An hour passes, and the conversation continues…
He: Weren’t we going to get some ice cream? Oh yeah, I remember, you don’t need it, and I didn’t really want it, but maybe I do.
She: Hey! How come you said, ‘I don’t NEED it?’ and, ‘you don’t WANT it?’
He: I was just repeating what you said earlier about you not needing it.
She: But when you say it, it makes me feels like you think I don’t need it.
He: No, that’s not what I was saying at all. I was simply repeating what you had said about yourself.
She: But that’s not what I heard. It would have been better for you to say, ‘and you said, you don’t need it.’
He: I don’t get it. Why is it any different for you to say something and for me to say it?
She: Because when you say it, it makes me feel like you think I’m overweight.
He: Not at all. That’s not what I was thinking.

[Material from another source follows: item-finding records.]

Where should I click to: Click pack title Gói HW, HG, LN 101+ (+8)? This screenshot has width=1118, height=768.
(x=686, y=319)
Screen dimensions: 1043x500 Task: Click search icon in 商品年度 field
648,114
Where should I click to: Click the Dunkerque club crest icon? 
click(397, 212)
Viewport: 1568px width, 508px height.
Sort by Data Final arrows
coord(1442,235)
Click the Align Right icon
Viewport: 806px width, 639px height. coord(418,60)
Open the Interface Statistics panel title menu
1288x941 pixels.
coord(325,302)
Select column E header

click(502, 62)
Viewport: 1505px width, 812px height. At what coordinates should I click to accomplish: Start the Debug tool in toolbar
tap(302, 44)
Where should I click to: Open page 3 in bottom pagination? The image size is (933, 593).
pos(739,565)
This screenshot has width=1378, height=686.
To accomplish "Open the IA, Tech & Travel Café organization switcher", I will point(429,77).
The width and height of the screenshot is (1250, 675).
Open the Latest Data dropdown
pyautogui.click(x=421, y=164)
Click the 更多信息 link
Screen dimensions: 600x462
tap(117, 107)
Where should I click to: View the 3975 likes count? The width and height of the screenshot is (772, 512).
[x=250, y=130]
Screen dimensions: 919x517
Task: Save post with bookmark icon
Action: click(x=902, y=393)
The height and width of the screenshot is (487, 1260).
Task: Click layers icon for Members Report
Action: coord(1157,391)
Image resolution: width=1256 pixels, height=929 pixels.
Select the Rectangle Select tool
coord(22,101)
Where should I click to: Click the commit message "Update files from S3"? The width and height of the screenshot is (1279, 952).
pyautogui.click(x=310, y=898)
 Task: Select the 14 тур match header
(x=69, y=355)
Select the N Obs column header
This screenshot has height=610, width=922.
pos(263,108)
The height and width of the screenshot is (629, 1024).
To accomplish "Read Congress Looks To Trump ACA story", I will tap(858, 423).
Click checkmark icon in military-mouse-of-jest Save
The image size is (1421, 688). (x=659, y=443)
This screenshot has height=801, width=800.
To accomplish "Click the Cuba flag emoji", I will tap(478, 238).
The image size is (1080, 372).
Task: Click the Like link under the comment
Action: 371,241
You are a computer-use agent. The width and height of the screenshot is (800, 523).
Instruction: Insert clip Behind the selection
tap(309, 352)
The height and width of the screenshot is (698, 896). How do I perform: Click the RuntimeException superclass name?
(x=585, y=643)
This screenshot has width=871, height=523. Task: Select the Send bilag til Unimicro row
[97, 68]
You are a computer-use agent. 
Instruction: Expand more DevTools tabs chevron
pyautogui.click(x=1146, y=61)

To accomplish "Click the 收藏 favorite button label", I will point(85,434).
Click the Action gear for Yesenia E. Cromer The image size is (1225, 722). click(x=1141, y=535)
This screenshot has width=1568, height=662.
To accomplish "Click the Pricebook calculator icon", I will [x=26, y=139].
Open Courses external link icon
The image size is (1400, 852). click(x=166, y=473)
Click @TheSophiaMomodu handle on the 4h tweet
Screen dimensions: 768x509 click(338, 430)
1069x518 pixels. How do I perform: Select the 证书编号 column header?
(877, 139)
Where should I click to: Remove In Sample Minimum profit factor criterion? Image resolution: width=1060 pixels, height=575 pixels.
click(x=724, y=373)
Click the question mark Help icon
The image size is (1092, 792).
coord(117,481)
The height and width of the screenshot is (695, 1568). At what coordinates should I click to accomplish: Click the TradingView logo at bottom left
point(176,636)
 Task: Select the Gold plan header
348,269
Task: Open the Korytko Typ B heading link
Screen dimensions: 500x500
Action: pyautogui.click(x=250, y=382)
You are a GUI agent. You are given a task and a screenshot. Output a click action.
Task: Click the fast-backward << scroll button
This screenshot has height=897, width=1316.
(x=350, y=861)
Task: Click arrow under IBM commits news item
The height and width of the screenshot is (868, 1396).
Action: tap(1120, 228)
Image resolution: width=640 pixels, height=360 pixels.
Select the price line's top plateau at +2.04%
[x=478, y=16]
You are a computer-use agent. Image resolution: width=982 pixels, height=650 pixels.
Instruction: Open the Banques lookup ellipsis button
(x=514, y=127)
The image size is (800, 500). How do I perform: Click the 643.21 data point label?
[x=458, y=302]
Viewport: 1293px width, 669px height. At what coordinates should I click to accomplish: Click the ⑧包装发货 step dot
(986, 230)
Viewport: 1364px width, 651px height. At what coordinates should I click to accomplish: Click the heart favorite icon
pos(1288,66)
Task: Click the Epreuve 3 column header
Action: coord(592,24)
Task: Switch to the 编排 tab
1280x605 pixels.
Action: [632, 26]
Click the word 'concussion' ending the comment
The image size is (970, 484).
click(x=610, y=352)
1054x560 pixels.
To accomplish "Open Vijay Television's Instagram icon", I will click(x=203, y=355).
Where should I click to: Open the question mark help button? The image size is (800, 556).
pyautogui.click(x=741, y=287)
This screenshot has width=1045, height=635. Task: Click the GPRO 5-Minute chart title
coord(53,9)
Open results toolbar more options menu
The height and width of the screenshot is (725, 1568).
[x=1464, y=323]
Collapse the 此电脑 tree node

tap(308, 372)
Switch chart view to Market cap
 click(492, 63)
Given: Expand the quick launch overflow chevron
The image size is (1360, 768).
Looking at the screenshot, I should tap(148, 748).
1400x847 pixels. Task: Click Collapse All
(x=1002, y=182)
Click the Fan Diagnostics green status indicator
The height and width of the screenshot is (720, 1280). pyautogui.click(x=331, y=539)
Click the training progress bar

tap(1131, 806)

She: But that’s what I heard.
He: Well, you would be wrong then.
Have you ever had this kind of miscommunication? We certainly have, in fact the one above happened this past weekend! Sadly, the tone usually escalates into a heated argument over something silly, like ice cream.
We were talking about this with our good friend and pastor last night. His reply to Debi was, “Why didn’t you take the humble approach and say, ‘you’re right I don’t need it.’
It was a valid question.
Here are Debi’s thoughts on the matter:
Why didn’t I? I think it was because I wanted to be sure Tom understood me. I more than wanted him to understand me, I strongly desired his complete acceptance of me on all fronts. You could say I was craving something from him which was not healthy.
Anytime we are looking for our worth, value and acceptance from someone other than God there is most likely sin involved. We must be willing to watch our lives closely. When we react in this way, this is an indication of something wrong in our own hearts. Tom can’t make me sin. Sin dwells in my heart and only acknowledging it and repenting of it brings freedom. Not long, drawn out discussions of what “He said and She heard.”
So the next time you’re faced with this kind of disagreement, rather than rehash everything that he said and she said, look at your own heart and ask God, “Why am I reacting this way? What is this conversation revealing about my own heart?” This is how marriages grow in a healthy, God-glorifying way. And it happens one conversation at a time.
Have you ever had a “He said, she heard,” moment? Did you find resolve? Better yet, did you repent?
Wow. We’ve had similar conversations more times than I’d care to count. So we really aren’t the only ones who deal with this, eh? 😉
Thank you for the perspective!
Uh, no you’re not the only one. This is why Biblical fellowship with other married couples is so healthy for marriages. It helps us realize the trouble and conflicts we face are common and easily remedied. Thanks for commenting, Jason.
Tom and Debi
Yes, we have these conversations. And all too often, spouses do not pause to ask questions and check meaning; they just assume intent for the other person.
Also, I kept thinking throughout the post: It’s ICE CREAM! Nobody needs it. That’s not the point of ice cream. It’s all about the yummy. 🙂
Definitely ALL about the yummy! Love that!
Haha J! You are right, it’s all about the yummy! 🙂
What a familiar sounding conversation!!! Scott and I are working diligently to pause (as J mentioned) first to avoid attacking each other. We have to remember that we are NOT each other’s enemy.
So true, Nicole. We have said many times that we fight a common enemy who would love nothing more than to ruin our marriage. Realizing this is the first step in growing a strong and healthy marriage. Thanks for commenting.
Ha ha! Great post! I can absolutly think back to some of those conversations! I’ve learned that when something that is said triggers an emotion (like OUCH! In your example) the next words that I say probably have less to do with responding to what was said, and more to do with what I felt. Unfortunately, Kate isn’t telepathic so she doesn’t know what I felt, and off we go again….
Thanks for sharing and helping us all remember there are other choices!
You’re welcome, Brad. Yes, if we could only remember this in the heat of the moment. Writing always helps me put what happened into perspective.